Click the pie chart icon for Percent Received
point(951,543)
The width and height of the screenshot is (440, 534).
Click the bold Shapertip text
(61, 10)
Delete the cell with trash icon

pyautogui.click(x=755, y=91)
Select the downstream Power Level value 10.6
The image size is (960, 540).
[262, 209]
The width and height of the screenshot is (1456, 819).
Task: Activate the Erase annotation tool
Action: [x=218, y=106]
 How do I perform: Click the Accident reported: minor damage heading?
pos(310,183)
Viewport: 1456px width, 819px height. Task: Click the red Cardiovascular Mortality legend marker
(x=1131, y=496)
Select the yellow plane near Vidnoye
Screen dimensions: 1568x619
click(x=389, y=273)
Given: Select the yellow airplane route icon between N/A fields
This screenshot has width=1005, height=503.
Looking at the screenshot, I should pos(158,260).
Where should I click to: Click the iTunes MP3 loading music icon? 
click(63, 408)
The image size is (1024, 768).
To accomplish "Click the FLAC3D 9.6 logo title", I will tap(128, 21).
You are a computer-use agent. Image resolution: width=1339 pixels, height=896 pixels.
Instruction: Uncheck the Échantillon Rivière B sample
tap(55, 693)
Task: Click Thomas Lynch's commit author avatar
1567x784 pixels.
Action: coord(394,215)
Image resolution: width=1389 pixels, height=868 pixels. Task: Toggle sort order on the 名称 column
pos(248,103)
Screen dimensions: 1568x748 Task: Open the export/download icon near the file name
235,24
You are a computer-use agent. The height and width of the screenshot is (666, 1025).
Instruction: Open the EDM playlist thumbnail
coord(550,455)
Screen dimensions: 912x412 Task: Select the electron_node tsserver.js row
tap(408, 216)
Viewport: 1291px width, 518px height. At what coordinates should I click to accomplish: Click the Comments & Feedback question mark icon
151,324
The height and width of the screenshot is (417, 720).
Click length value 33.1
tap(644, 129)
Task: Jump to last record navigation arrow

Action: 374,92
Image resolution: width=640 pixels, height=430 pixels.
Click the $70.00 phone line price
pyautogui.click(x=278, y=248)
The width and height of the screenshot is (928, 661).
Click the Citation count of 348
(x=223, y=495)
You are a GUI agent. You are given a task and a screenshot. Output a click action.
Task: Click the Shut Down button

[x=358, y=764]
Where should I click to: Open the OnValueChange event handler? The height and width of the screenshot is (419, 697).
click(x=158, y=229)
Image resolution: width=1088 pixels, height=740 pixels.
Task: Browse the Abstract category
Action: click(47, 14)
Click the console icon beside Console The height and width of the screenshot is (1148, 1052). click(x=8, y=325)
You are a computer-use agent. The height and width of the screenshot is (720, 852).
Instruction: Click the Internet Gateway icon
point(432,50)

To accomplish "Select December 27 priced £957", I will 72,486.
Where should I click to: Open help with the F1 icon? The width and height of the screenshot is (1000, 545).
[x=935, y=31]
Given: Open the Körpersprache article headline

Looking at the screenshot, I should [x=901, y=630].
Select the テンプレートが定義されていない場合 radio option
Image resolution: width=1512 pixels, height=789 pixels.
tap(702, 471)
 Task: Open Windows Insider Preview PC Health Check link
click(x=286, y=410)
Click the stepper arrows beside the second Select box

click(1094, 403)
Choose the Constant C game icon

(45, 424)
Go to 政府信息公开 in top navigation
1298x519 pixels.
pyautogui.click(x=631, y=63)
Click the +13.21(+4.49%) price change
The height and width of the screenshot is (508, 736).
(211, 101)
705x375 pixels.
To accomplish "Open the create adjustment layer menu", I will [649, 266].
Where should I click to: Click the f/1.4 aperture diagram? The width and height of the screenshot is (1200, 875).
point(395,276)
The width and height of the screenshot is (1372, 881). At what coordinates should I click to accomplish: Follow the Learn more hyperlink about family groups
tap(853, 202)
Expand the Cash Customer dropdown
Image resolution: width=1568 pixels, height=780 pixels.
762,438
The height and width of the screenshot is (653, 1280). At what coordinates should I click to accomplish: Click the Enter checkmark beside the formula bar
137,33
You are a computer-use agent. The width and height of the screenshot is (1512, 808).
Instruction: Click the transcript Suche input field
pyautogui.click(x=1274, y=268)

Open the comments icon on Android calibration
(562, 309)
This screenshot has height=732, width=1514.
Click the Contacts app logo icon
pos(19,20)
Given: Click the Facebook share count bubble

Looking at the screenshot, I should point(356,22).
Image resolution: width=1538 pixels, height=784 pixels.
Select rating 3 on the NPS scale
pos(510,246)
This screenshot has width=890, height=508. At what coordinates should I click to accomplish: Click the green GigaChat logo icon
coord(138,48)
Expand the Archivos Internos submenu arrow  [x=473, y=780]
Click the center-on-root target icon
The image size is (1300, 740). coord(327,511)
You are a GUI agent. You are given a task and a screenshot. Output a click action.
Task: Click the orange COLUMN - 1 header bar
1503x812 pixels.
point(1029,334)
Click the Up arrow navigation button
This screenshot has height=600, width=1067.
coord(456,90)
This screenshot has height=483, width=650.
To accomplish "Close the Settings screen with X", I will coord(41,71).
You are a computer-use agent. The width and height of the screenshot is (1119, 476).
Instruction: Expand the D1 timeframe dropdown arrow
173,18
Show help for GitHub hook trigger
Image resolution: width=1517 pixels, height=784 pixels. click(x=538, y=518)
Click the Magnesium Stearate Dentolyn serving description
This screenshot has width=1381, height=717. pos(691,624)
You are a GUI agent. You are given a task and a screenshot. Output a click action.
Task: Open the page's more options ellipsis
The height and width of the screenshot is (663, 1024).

┄┄┄┄┄┄┄┄┄┄┄┄┄┄┄┄┄┄┄┄

Exercise description
Substitute "donut chart icon" for "pie chart icon" throughout all the lines above, leaving everything else unchanged.

Complete answer
Click the donut chart icon for Percent Received
point(951,543)
The width and height of the screenshot is (440, 534).
Click the bold Shapertip text
(61, 10)
Delete the cell with trash icon

pyautogui.click(x=755, y=91)
Select the downstream Power Level value 10.6
The image size is (960, 540).
[262, 209]
The width and height of the screenshot is (1456, 819).
Task: Activate the Erase annotation tool
Action: [x=218, y=106]
 How do I perform: Click the Accident reported: minor damage heading?
pos(310,183)
Viewport: 1456px width, 819px height. Task: Click the red Cardiovascular Mortality legend marker
(x=1131, y=496)
Select the yellow plane near Vidnoye
Screen dimensions: 1568x619
click(x=389, y=273)
Given: Select the yellow airplane route icon between N/A fields
This screenshot has width=1005, height=503.
Looking at the screenshot, I should pos(158,260).
Where should I click to: Click the iTunes MP3 loading music icon? 
click(63, 408)
The image size is (1024, 768).
To accomplish "Click the FLAC3D 9.6 logo title", I will tap(128, 21).
You are a computer-use agent. Image resolution: width=1339 pixels, height=896 pixels.
Instruction: Uncheck the Échantillon Rivière B sample
tap(55, 693)
Task: Click Thomas Lynch's commit author avatar
1567x784 pixels.
Action: coord(394,215)
Image resolution: width=1389 pixels, height=868 pixels. Task: Toggle sort order on the 名称 column
pos(248,103)
Screen dimensions: 1568x748 Task: Open the export/download icon near the file name
235,24
You are a computer-use agent. The height and width of the screenshot is (666, 1025).
Instruction: Open the EDM playlist thumbnail
coord(550,455)
Screen dimensions: 912x412 Task: Select the electron_node tsserver.js row
tap(408, 216)
Viewport: 1291px width, 518px height. At what coordinates should I click to accomplish: Click the Comments & Feedback question mark icon
151,324
The height and width of the screenshot is (417, 720).
Click length value 33.1
tap(644, 129)
Task: Jump to last record navigation arrow

Action: 374,92
Image resolution: width=640 pixels, height=430 pixels.
Click the $70.00 phone line price
pyautogui.click(x=278, y=248)
The width and height of the screenshot is (928, 661).
Click the Citation count of 348
(x=223, y=495)
You are a GUI agent. You are given a task and a screenshot. Output a click action.
Task: Click the Shut Down button

[x=358, y=764]
Where should I click to: Open the OnValueChange event handler? The height and width of the screenshot is (419, 697).
click(x=158, y=229)
Image resolution: width=1088 pixels, height=740 pixels.
Task: Browse the Abstract category
Action: click(47, 14)
Click the console icon beside Console The height and width of the screenshot is (1148, 1052). click(x=8, y=325)
You are a computer-use agent. The height and width of the screenshot is (720, 852).
Instruction: Click the Internet Gateway icon
point(432,50)

To accomplish "Select December 27 priced £957", I will 72,486.
Where should I click to: Open help with the F1 icon? The width and height of the screenshot is (1000, 545).
[x=935, y=31]
Given: Open the Körpersprache article headline

Looking at the screenshot, I should [x=901, y=630].
Select the テンプレートが定義されていない場合 radio option
Image resolution: width=1512 pixels, height=789 pixels.
tap(702, 471)
 Task: Open Windows Insider Preview PC Health Check link
click(x=286, y=410)
Click the stepper arrows beside the second Select box

click(1094, 403)
Choose the Constant C game icon

(45, 424)
Go to 政府信息公开 in top navigation
1298x519 pixels.
pyautogui.click(x=631, y=63)
Click the +13.21(+4.49%) price change
The height and width of the screenshot is (508, 736).
(211, 101)
705x375 pixels.
To accomplish "Open the create adjustment layer menu", I will [649, 266].
Where should I click to: Click the f/1.4 aperture diagram? The width and height of the screenshot is (1200, 875).
point(395,276)
The width and height of the screenshot is (1372, 881). At what coordinates should I click to accomplish: Follow the Learn more hyperlink about family groups
tap(853, 202)
Expand the Cash Customer dropdown
Image resolution: width=1568 pixels, height=780 pixels.
762,438
The height and width of the screenshot is (653, 1280). At what coordinates should I click to accomplish: Click the Enter checkmark beside the formula bar
137,33
You are a computer-use agent. The width and height of the screenshot is (1512, 808).
Instruction: Click the transcript Suche input field
pyautogui.click(x=1274, y=268)

Open the comments icon on Android calibration
(562, 309)
This screenshot has height=732, width=1514.
Click the Contacts app logo icon
pos(19,20)
Given: Click the Facebook share count bubble

Looking at the screenshot, I should point(356,22).
Image resolution: width=1538 pixels, height=784 pixels.
Select rating 3 on the NPS scale
pos(510,246)
This screenshot has width=890, height=508. At what coordinates should I click to accomplish: Click the green GigaChat logo icon
coord(138,48)
Expand the Archivos Internos submenu arrow  [x=473, y=780]
Click the center-on-root target icon
The image size is (1300, 740). coord(327,511)
You are a GUI agent. You are given a task and a screenshot. Output a click action.
Task: Click the orange COLUMN - 1 header bar
1503x812 pixels.
point(1029,334)
Click the Up arrow navigation button
This screenshot has height=600, width=1067.
coord(456,90)
This screenshot has height=483, width=650.
To accomplish "Close the Settings screen with X", I will coord(41,71).
You are a computer-use agent. The width and height of the screenshot is (1119, 476).
Instruction: Expand the D1 timeframe dropdown arrow
173,18
Show help for GitHub hook trigger
Image resolution: width=1517 pixels, height=784 pixels. click(x=538, y=518)
Click the Magnesium Stearate Dentolyn serving description
This screenshot has width=1381, height=717. pos(691,624)
You are a GUI agent. You are given a task and a screenshot. Output a click action.
Task: Open the page's more options ellipsis
The height and width of the screenshot is (663, 1024).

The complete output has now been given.